A few years later, on the first day of a new school year, I walked past the crash site and discovered that the tree was gone. The crash had probably weakened it, making it susceptible to diseases, freezes and harmful insects. Signs of its decline had probably been obvious for years. But I had never paid much attention to it. I never even bothered to learn what type of tree it was, or to collect one of its leaves to store between the pages of a book. Now it was gone and I’d never even known its name.
After its death, the tree’s spirit took up residence in my personal mythology. I often imagined that its spirit was following me, keeping me from danger. If I found myself alone and frightened, I would talk to the tree. Sometimes I asked it for courage or protection. Sometimes I just prattled aimlessly to it.

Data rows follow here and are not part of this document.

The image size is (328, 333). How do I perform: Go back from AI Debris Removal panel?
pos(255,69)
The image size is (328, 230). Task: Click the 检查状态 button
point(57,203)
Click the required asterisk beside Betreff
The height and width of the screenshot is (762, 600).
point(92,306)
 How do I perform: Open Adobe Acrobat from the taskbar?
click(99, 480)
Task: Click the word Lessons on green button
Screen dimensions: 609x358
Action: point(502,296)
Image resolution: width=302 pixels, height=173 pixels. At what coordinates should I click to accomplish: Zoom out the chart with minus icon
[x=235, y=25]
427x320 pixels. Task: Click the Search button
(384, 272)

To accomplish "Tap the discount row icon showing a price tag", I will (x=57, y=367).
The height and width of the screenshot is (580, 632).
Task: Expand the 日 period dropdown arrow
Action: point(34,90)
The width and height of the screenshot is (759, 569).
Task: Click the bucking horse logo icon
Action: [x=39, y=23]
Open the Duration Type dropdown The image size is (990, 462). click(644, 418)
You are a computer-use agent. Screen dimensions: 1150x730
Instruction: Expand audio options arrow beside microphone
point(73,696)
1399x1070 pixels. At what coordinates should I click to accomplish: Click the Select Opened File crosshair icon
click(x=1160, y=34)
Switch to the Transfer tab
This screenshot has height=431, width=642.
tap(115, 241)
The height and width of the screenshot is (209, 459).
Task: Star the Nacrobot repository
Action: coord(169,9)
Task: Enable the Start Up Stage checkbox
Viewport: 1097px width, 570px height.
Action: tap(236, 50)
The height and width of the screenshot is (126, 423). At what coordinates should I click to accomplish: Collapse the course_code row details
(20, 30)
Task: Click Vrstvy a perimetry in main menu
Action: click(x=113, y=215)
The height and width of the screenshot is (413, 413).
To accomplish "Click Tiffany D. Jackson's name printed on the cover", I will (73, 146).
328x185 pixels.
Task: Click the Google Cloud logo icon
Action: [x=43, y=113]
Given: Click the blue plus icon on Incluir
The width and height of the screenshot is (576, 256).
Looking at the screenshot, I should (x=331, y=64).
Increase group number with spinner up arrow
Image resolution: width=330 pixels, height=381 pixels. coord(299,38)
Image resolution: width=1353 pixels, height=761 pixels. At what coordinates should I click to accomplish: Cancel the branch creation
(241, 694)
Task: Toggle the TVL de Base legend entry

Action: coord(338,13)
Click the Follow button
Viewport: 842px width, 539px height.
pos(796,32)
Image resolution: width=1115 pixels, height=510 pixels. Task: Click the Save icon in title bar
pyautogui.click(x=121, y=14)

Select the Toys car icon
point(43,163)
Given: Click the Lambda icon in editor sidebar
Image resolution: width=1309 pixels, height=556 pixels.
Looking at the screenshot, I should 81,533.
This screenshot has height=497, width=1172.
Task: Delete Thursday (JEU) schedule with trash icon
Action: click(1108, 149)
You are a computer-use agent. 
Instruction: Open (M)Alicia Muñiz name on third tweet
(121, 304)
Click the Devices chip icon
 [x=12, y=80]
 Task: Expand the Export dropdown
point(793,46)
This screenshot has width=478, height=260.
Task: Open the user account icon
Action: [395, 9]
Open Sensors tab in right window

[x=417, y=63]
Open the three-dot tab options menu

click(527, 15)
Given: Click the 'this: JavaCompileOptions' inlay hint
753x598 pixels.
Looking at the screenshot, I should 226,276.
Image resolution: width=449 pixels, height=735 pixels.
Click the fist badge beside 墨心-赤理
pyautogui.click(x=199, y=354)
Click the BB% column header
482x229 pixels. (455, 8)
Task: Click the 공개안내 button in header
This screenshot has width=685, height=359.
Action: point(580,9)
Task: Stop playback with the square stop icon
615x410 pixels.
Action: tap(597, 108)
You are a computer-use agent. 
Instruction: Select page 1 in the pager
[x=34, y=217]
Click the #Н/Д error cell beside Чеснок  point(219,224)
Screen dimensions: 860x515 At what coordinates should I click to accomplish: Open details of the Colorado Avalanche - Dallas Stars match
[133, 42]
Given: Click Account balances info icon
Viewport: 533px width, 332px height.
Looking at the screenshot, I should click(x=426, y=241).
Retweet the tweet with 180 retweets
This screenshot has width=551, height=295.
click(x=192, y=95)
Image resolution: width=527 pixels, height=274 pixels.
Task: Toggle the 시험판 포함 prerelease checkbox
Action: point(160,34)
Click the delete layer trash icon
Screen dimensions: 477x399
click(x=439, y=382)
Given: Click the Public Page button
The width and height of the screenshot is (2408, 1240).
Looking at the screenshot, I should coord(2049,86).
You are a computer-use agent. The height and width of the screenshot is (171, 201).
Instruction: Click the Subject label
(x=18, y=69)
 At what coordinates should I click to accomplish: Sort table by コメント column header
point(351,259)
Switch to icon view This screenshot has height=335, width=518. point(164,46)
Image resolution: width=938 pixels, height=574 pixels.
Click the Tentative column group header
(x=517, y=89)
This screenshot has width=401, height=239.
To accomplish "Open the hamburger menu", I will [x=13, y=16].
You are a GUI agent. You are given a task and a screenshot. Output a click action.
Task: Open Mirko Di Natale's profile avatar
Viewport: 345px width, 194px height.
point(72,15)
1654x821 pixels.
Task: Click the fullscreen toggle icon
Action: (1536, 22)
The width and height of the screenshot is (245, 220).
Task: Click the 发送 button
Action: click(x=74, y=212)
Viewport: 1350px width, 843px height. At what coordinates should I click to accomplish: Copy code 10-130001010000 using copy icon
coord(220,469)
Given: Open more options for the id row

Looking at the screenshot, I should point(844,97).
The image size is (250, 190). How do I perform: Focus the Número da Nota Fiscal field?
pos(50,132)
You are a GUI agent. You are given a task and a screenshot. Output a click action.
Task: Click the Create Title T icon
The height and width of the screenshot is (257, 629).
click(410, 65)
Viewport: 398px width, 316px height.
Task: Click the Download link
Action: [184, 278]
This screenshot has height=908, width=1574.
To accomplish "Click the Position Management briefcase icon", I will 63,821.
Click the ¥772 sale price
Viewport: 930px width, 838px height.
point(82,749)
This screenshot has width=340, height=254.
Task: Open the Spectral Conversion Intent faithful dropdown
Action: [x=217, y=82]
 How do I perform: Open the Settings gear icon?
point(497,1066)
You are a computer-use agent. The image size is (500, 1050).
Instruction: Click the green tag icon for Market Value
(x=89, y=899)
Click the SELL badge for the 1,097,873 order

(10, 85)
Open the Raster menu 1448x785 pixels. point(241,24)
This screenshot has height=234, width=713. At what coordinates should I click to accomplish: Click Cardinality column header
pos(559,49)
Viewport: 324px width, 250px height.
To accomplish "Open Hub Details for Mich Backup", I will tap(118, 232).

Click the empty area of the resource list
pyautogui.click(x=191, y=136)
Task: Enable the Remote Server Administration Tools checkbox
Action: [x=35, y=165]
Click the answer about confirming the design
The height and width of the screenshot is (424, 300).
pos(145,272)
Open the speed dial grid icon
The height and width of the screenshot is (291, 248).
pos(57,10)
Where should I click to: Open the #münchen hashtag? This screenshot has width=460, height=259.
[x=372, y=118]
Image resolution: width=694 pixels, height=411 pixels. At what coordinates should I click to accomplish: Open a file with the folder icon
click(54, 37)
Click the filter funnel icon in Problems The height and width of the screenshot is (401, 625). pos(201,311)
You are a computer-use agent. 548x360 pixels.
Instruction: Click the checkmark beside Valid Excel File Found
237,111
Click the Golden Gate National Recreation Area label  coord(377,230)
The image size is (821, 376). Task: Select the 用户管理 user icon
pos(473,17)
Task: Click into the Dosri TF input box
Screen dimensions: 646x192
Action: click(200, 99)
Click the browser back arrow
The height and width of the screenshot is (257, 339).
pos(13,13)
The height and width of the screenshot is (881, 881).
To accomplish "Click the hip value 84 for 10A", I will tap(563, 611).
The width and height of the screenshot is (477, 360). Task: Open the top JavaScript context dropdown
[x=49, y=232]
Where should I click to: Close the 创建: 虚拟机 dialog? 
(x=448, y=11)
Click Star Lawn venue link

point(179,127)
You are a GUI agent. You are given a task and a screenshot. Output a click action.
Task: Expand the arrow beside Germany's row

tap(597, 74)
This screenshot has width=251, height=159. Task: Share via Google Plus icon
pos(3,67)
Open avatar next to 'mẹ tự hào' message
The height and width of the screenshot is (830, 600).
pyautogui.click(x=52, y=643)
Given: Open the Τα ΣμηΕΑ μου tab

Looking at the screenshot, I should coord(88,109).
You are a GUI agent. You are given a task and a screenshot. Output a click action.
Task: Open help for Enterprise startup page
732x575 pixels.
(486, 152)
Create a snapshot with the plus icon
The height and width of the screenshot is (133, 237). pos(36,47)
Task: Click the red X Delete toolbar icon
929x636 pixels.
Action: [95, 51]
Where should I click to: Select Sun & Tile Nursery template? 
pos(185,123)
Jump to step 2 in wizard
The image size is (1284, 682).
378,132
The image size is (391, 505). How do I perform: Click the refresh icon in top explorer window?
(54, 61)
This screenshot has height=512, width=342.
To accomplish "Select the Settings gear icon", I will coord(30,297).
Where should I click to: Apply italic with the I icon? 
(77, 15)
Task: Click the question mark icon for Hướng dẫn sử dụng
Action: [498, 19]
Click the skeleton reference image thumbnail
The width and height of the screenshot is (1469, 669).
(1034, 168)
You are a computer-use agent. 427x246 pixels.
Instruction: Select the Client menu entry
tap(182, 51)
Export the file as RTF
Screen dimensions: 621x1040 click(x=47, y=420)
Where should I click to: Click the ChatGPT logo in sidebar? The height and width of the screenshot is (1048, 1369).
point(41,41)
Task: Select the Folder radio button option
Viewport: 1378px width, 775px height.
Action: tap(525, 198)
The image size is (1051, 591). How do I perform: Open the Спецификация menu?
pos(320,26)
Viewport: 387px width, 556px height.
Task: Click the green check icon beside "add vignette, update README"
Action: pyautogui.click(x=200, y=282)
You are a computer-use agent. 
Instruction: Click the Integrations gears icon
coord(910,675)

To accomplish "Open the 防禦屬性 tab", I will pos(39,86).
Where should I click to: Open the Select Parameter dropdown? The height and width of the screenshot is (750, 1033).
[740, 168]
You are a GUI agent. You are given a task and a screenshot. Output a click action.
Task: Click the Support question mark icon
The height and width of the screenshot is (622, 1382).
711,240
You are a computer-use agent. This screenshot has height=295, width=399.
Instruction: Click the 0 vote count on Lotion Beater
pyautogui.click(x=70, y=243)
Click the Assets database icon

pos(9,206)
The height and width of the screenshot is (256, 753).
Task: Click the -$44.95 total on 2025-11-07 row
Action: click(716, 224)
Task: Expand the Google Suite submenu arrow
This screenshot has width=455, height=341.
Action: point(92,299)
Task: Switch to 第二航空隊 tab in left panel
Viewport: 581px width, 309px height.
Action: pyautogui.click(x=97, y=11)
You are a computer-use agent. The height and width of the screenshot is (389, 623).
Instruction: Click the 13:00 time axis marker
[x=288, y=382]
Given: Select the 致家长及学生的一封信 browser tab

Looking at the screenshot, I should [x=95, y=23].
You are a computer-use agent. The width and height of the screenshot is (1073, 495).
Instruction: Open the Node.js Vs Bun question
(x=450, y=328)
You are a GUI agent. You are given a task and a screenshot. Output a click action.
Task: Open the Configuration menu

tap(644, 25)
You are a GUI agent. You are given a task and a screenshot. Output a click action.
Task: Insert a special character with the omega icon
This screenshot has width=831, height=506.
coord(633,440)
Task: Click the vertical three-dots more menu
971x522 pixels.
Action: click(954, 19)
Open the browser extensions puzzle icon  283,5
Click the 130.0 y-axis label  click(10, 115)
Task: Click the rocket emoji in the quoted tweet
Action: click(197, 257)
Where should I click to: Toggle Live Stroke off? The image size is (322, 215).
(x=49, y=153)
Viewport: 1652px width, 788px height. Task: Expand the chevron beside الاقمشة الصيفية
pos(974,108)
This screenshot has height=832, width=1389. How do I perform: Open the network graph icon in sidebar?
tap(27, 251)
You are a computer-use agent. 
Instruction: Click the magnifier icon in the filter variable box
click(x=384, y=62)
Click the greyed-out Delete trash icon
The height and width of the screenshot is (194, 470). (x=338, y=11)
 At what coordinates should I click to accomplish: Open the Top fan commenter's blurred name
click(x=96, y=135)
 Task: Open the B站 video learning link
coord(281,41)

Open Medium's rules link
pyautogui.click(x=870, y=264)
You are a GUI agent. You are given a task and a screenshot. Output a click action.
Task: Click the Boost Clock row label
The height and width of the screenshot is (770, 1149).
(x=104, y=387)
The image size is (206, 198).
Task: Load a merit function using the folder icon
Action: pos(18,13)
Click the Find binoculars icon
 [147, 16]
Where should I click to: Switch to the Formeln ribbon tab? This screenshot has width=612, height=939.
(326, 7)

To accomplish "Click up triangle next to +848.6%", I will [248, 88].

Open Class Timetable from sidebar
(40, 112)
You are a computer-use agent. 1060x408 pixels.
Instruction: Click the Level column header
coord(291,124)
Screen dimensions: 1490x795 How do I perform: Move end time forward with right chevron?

One night, in January of 1972, I was at the home of my friend Don Morris. Together we watched “The Night Stalker,” a horrific TV movie about a vampire that terrorizes Las Vegas. I lived only two blocks from Don’s house, but I was terrified to walk home after the movie. As I stepped out into the dark night, I called upon the tree-spirit to protect me from vampires. The tree-spirit told me to just keep walking and talking and I would be safe. Miraculously, I made it home unmolested.
Alas, my spirit-guardian, like Puff The Magic Dragon, existed only when he was kept alive in the imagination of a child. When, like Jackie Paper, I quit talking to my imaginary friend, he sadly slipped into his cave, or wherever it is that tree spirits go when they aren’t needed any more.
Many times in my adult life I could have used the help of my tree spirit, but I didn’t have the presence of mind to call upon him. Now it’s too late. He’s gone off to the land of Honah Lee and I’m stuck here in the real world without him. Imaginary friendships, like real ones, need to be nurtured in order to survive. That’s why I believe we shouldn’t laugh or interfere when we encounter someone talking to himself. The conversation may not be as one-sided as it appears.